**Цель задания**: Перепишите из фрагмента страницы часть, которая начинается словами «З. Гиппиус –» и заканчивается словами «хочу быть иной.». При этом замените «в данный момент» на «сейчас».

**Фрагмент страницы**:
━━━━━━━━

Серебряный век. Жизнь и любовь русских поэтов и писателей - Екатерина Станиславовна Докашева
Или:
Нет! Сердце к радости лишь вечно приближалось,
Ее порога не желая преступать,
Чтоб неизведанное в радости осталось,
Чтобы всегда равно могла она пленять.
Она не терпит, когда к ней пытаются подойти с привычными мерками. И сопротивляется этому. Своему собеседнику она читает мораль и объясняет почему судить ее никто не может.
З. Гиппиус – Н. Минскому
19 июля 1892. Шевино
<…> Не о том, кто прав или виноват, хочу я говорить теперь: надо устроить так, чтобы нам обоим было лучше, чем есть в данный момент. <…> Я стану заботиться о своем… не счастии, а как бы это сказать? ну о своей «возможности жить», что ли… Если я вам кажусь такой, какой вы говорили. То вопрос решается просто и ясно: вы любили во мне красоту, вы не могли уйти от красоты. Теперь вы увидели, что ее нет, разлюбите меня и уйдите. Это, впрочем, ваше дело, я для вас указываю этот путь, а для себя – вы знаете, чего я прошу… или требую, если хотите: не идти дальше известной черты, не забывать о личности человека. Судите меня и поступайте сообразно этому: но для меня самой – я единственный судья.< > Я такая, какая есть, – и я не хочу быть иной.

━━━━━━━━

**Записи набора**:
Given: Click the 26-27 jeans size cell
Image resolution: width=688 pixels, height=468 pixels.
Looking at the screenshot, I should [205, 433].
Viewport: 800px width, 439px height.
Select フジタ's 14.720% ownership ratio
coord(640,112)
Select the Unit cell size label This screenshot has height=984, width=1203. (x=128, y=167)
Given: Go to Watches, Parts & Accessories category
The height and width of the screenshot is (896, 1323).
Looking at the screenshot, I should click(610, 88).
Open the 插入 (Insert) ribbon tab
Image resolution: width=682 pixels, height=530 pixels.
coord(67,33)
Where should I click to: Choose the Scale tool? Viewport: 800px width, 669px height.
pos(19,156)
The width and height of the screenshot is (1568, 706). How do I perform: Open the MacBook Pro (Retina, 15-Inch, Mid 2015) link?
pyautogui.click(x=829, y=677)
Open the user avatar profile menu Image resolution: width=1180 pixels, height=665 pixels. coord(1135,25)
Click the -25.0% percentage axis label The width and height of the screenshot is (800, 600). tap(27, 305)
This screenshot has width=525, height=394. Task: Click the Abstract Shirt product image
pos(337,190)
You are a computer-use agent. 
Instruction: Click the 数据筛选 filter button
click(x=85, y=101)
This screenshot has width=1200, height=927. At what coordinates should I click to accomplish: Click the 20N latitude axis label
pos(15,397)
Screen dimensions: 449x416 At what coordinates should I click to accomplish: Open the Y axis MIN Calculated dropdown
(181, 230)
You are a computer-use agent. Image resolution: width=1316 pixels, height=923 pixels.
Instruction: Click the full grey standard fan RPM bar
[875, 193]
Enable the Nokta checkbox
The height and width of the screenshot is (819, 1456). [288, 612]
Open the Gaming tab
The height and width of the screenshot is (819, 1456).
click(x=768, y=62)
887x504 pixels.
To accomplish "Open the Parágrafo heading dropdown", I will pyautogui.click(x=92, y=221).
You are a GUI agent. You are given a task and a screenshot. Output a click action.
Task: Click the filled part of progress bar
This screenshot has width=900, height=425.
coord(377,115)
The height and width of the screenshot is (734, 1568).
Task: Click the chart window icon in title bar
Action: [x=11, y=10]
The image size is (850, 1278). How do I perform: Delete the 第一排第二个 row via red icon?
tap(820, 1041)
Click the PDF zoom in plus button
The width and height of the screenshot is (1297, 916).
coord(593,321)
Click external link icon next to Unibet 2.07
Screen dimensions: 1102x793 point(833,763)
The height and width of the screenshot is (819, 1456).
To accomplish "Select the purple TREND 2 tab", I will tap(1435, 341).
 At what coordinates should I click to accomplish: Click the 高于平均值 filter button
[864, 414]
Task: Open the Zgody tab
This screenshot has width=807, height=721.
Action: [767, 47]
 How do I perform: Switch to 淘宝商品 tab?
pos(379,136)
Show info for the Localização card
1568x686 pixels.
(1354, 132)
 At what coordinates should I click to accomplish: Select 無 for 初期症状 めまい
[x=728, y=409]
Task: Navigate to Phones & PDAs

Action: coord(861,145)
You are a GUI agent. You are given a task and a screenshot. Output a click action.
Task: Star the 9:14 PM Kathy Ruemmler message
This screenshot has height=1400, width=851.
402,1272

━━━━━━━━

**Выполненное задание**:
З. Гиппиус – Н. Минскому
19 июля 1892. Шевино
<…> Не о том, кто прав или виноват, хочу я говорить теперь: надо устроить так, чтобы нам обоим было лучше, чем есть сейчас. <…> Я стану заботиться о своем… не счастии, а как бы это сказать? ну о своей «возможности жить», что ли… Если я вам кажусь такой, какой вы говорили. То вопрос решается просто и ясно: вы любили во мне красоту, вы не могли уйти от красоты. Теперь вы увидели, что ее нет, разлюбите меня и уйдите. Это, впрочем, ваше дело, я для вас указываю этот путь, а для себя – вы знаете, чего я прошу… или требую, если хотите: не идти дальше известной черты, не забывать о личности человека. Судите меня и поступайте сообразно этому: но для меня самой – я единственный судья.< > Я такая, какая есть, – и я не хочу быть иной.